§ Task to complete:
Reproduce every row below verbatim, character for character, without any changes.

Entries showing where items appear
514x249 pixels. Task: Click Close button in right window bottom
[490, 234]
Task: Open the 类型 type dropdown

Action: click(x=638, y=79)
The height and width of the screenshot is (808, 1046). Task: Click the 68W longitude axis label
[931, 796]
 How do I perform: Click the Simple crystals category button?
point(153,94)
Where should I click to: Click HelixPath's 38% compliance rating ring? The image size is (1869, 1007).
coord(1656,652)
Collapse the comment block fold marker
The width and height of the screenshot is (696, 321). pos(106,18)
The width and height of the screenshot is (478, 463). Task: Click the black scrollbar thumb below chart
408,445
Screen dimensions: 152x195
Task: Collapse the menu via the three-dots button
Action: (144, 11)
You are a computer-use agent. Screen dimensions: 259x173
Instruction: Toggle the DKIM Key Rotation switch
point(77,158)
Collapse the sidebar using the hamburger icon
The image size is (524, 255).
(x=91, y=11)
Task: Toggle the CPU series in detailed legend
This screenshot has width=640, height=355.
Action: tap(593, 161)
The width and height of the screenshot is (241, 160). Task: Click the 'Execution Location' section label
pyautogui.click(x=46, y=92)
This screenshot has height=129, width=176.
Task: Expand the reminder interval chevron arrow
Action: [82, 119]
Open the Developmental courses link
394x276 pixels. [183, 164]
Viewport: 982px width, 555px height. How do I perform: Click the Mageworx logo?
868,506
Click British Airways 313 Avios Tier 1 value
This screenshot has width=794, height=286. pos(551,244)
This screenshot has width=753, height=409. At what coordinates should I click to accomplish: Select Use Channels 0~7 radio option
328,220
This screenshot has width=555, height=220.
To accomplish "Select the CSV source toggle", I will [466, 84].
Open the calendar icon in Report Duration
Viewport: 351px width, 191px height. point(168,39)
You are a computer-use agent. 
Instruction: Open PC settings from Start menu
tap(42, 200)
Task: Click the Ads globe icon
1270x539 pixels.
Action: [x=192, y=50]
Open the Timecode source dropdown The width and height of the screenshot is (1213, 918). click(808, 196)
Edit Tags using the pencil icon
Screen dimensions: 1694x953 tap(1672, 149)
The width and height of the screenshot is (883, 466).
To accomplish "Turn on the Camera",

§ Task result:
514x249 pixels. Task: Click Close button in right window bottom
[490, 234]
Task: Open the 类型 type dropdown

Action: click(x=638, y=79)
The height and width of the screenshot is (808, 1046). Task: Click the 68W longitude axis label
[931, 796]
 How do I perform: Click the Simple crystals category button?
point(153,94)
Where should I click to: Click HelixPath's 38% compliance rating ring? The image size is (1869, 1007).
coord(1656,652)
Collapse the comment block fold marker
The width and height of the screenshot is (696, 321). pos(106,18)
The width and height of the screenshot is (478, 463). Task: Click the black scrollbar thumb below chart
408,445
Screen dimensions: 152x195
Task: Collapse the menu via the three-dots button
Action: (144, 11)
You are a computer-use agent. Screen dimensions: 259x173
Instruction: Toggle the DKIM Key Rotation switch
point(77,158)
Collapse the sidebar using the hamburger icon
The image size is (524, 255).
(x=91, y=11)
Task: Toggle the CPU series in detailed legend
This screenshot has width=640, height=355.
Action: tap(593, 161)
The width and height of the screenshot is (241, 160). Task: Click the 'Execution Location' section label
pyautogui.click(x=46, y=92)
This screenshot has height=129, width=176.
Task: Expand the reminder interval chevron arrow
Action: [82, 119]
Open the Developmental courses link
394x276 pixels. [183, 164]
Viewport: 982px width, 555px height. How do I perform: Click the Mageworx logo?
868,506
Click British Airways 313 Avios Tier 1 value
This screenshot has width=794, height=286. pos(551,244)
This screenshot has width=753, height=409. At what coordinates should I click to accomplish: Select Use Channels 0~7 radio option
328,220
This screenshot has width=555, height=220.
To accomplish "Select the CSV source toggle", I will [466, 84].
Open the calendar icon in Report Duration
Viewport: 351px width, 191px height. point(168,39)
You are a computer-use agent. 
Instruction: Open PC settings from Start menu
tap(42, 200)
Task: Click the Ads globe icon
1270x539 pixels.
Action: [x=192, y=50]
Open the Timecode source dropdown The width and height of the screenshot is (1213, 918). click(808, 196)
Edit Tags using the pencil icon
Screen dimensions: 1694x953 tap(1672, 149)
The width and height of the screenshot is (883, 466).
To accomplish "Turn on the Camera",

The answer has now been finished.